• EXERCISE DESCRIPTION:
Retype the records exactly, with nothing added or dropped.

[Stored data]

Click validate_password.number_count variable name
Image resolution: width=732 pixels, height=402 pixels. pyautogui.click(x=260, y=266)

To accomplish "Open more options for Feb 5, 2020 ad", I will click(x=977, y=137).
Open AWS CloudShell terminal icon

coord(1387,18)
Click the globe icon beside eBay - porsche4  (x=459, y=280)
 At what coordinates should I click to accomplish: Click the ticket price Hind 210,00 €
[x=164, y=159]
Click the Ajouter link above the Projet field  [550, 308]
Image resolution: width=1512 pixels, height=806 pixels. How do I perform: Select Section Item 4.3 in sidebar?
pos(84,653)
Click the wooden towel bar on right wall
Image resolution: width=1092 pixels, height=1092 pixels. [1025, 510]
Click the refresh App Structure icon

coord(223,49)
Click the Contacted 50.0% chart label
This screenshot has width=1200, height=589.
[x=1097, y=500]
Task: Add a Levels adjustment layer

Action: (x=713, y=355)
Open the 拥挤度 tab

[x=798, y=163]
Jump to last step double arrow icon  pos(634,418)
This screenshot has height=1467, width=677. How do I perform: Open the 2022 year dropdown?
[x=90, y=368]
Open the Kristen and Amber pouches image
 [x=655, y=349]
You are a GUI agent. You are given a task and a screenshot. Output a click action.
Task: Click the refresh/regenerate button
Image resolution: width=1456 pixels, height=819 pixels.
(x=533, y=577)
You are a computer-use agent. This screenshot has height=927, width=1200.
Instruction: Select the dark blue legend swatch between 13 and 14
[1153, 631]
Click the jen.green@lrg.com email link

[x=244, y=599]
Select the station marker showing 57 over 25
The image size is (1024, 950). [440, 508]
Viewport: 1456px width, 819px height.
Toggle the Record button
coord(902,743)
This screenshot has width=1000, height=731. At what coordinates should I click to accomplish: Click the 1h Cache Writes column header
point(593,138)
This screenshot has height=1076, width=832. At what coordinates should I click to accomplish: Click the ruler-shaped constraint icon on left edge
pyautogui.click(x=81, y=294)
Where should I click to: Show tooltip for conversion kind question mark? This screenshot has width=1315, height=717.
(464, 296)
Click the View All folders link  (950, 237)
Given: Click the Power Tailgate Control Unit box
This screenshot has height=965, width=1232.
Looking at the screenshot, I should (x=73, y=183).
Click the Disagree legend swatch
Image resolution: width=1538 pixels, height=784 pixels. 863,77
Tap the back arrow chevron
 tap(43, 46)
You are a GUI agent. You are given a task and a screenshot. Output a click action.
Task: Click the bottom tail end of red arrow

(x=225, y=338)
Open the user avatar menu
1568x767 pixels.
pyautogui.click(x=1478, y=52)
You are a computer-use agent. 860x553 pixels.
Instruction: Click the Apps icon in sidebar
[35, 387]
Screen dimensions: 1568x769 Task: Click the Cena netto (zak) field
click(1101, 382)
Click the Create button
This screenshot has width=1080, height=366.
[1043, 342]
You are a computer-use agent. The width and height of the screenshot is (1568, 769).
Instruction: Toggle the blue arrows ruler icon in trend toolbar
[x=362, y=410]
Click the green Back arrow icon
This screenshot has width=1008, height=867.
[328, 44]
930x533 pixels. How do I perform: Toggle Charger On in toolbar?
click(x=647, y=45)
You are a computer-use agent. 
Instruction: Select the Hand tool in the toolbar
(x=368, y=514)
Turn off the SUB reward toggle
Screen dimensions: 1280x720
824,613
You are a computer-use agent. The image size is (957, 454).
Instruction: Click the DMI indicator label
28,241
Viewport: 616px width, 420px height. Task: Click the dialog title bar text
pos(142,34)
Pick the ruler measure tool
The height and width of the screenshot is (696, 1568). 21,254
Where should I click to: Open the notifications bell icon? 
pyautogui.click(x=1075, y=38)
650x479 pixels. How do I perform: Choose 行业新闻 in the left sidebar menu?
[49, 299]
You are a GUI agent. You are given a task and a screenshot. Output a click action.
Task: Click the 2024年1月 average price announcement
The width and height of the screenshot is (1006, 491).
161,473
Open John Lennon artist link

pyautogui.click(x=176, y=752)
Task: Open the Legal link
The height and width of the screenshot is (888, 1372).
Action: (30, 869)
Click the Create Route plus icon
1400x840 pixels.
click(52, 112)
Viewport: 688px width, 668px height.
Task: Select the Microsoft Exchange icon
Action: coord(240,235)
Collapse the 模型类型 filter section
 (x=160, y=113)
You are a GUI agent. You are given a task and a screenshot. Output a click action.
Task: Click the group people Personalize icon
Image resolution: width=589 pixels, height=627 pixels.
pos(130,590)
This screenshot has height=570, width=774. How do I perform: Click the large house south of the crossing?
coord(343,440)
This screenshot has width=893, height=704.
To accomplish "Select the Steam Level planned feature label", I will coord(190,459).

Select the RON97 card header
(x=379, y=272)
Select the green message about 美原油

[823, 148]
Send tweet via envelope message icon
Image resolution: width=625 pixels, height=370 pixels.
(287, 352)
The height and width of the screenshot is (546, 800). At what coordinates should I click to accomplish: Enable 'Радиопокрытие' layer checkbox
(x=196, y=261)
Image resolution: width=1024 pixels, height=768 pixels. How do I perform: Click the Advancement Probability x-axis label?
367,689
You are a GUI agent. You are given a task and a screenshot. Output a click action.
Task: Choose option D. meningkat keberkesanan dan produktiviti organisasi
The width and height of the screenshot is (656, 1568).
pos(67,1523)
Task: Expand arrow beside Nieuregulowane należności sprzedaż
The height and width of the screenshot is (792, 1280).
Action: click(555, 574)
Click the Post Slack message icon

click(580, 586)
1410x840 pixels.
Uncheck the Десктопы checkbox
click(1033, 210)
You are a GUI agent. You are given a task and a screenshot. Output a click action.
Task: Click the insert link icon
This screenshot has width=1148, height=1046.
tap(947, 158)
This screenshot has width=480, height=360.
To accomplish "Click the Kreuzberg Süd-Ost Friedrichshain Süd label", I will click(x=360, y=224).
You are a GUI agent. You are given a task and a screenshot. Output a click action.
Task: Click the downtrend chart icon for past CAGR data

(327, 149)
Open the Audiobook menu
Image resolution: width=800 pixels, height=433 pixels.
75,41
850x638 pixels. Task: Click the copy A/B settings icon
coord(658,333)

• TASK SOLUTION:
Click validate_password.number_count variable name
Image resolution: width=732 pixels, height=402 pixels. pyautogui.click(x=260, y=266)

To accomplish "Open more options for Feb 5, 2020 ad", I will click(x=977, y=137).
Open AWS CloudShell terminal icon

coord(1387,18)
Click the globe icon beside eBay - porsche4  (x=459, y=280)
 At what coordinates should I click to accomplish: Click the ticket price Hind 210,00 €
[x=164, y=159]
Click the Ajouter link above the Projet field  [550, 308]
Image resolution: width=1512 pixels, height=806 pixels. How do I perform: Select Section Item 4.3 in sidebar?
pos(84,653)
Click the wooden towel bar on right wall
Image resolution: width=1092 pixels, height=1092 pixels. [1025, 510]
Click the refresh App Structure icon

coord(223,49)
Click the Contacted 50.0% chart label
This screenshot has width=1200, height=589.
[x=1097, y=500]
Task: Add a Levels adjustment layer

Action: (x=713, y=355)
Open the 拥挤度 tab

[x=798, y=163]
Jump to last step double arrow icon  pos(634,418)
This screenshot has height=1467, width=677. How do I perform: Open the 2022 year dropdown?
[x=90, y=368]
Open the Kristen and Amber pouches image
 [x=655, y=349]
You are a GUI agent. You are given a task and a screenshot. Output a click action.
Task: Click the refresh/regenerate button
Image resolution: width=1456 pixels, height=819 pixels.
(x=533, y=577)
You are a computer-use agent. This screenshot has height=927, width=1200.
Instruction: Select the dark blue legend swatch between 13 and 14
[1153, 631]
Click the jen.green@lrg.com email link

[x=244, y=599]
Select the station marker showing 57 over 25
The image size is (1024, 950). [440, 508]
Viewport: 1456px width, 819px height.
Toggle the Record button
coord(902,743)
This screenshot has width=1000, height=731. At what coordinates should I click to accomplish: Click the 1h Cache Writes column header
point(593,138)
This screenshot has height=1076, width=832. At what coordinates should I click to accomplish: Click the ruler-shaped constraint icon on left edge
pyautogui.click(x=81, y=294)
Where should I click to: Show tooltip for conversion kind question mark? This screenshot has width=1315, height=717.
(464, 296)
Click the View All folders link  (950, 237)
Given: Click the Power Tailgate Control Unit box
This screenshot has height=965, width=1232.
Looking at the screenshot, I should (x=73, y=183).
Click the Disagree legend swatch
Image resolution: width=1538 pixels, height=784 pixels. 863,77
Tap the back arrow chevron
 tap(43, 46)
You are a GUI agent. You are given a task and a screenshot. Output a click action.
Task: Click the bottom tail end of red arrow

(x=225, y=338)
Open the user avatar menu
1568x767 pixels.
pyautogui.click(x=1478, y=52)
You are a computer-use agent. 860x553 pixels.
Instruction: Click the Apps icon in sidebar
[35, 387]
Screen dimensions: 1568x769 Task: Click the Cena netto (zak) field
click(1101, 382)
Click the Create button
This screenshot has width=1080, height=366.
[1043, 342]
You are a computer-use agent. The width and height of the screenshot is (1568, 769).
Instruction: Toggle the blue arrows ruler icon in trend toolbar
[x=362, y=410]
Click the green Back arrow icon
This screenshot has width=1008, height=867.
[328, 44]
930x533 pixels. How do I perform: Toggle Charger On in toolbar?
click(x=647, y=45)
You are a computer-use agent. 
Instruction: Select the Hand tool in the toolbar
(x=368, y=514)
Turn off the SUB reward toggle
Screen dimensions: 1280x720
824,613
You are a computer-use agent. The image size is (957, 454).
Instruction: Click the DMI indicator label
28,241
Viewport: 616px width, 420px height. Task: Click the dialog title bar text
pos(142,34)
Pick the ruler measure tool
The height and width of the screenshot is (696, 1568). 21,254
Where should I click to: Open the notifications bell icon? 
pyautogui.click(x=1075, y=38)
650x479 pixels. How do I perform: Choose 行业新闻 in the left sidebar menu?
[49, 299]
You are a GUI agent. You are given a task and a screenshot. Output a click action.
Task: Click the 2024年1月 average price announcement
The width and height of the screenshot is (1006, 491).
161,473
Open John Lennon artist link

pyautogui.click(x=176, y=752)
Task: Open the Legal link
The height and width of the screenshot is (888, 1372).
Action: (30, 869)
Click the Create Route plus icon
1400x840 pixels.
click(52, 112)
Viewport: 688px width, 668px height.
Task: Select the Microsoft Exchange icon
Action: coord(240,235)
Collapse the 模型类型 filter section
 (x=160, y=113)
You are a GUI agent. You are given a task and a screenshot. Output a click action.
Task: Click the group people Personalize icon
Image resolution: width=589 pixels, height=627 pixels.
pos(130,590)
This screenshot has height=570, width=774. How do I perform: Click the large house south of the crossing?
coord(343,440)
This screenshot has width=893, height=704.
To accomplish "Select the Steam Level planned feature label", I will coord(190,459).

Select the RON97 card header
(x=379, y=272)
Select the green message about 美原油

[823, 148]
Send tweet via envelope message icon
Image resolution: width=625 pixels, height=370 pixels.
(287, 352)
The height and width of the screenshot is (546, 800). At what coordinates should I click to accomplish: Enable 'Радиопокрытие' layer checkbox
(x=196, y=261)
Image resolution: width=1024 pixels, height=768 pixels. How do I perform: Click the Advancement Probability x-axis label?
367,689
You are a GUI agent. You are given a task and a screenshot. Output a click action.
Task: Choose option D. meningkat keberkesanan dan produktiviti organisasi
The width and height of the screenshot is (656, 1568).
pos(67,1523)
Task: Expand arrow beside Nieuregulowane należności sprzedaż
The height and width of the screenshot is (792, 1280).
Action: click(555, 574)
Click the Post Slack message icon

click(580, 586)
1410x840 pixels.
Uncheck the Десктопы checkbox
click(1033, 210)
You are a GUI agent. You are given a task and a screenshot. Output a click action.
Task: Click the insert link icon
This screenshot has width=1148, height=1046.
tap(947, 158)
This screenshot has width=480, height=360.
To accomplish "Click the Kreuzberg Süd-Ost Friedrichshain Süd label", I will click(x=360, y=224).
You are a GUI agent. You are given a task and a screenshot. Output a click action.
Task: Click the downtrend chart icon for past CAGR data

(327, 149)
Open the Audiobook menu
Image resolution: width=800 pixels, height=433 pixels.
75,41
850x638 pixels. Task: Click the copy A/B settings icon
coord(658,333)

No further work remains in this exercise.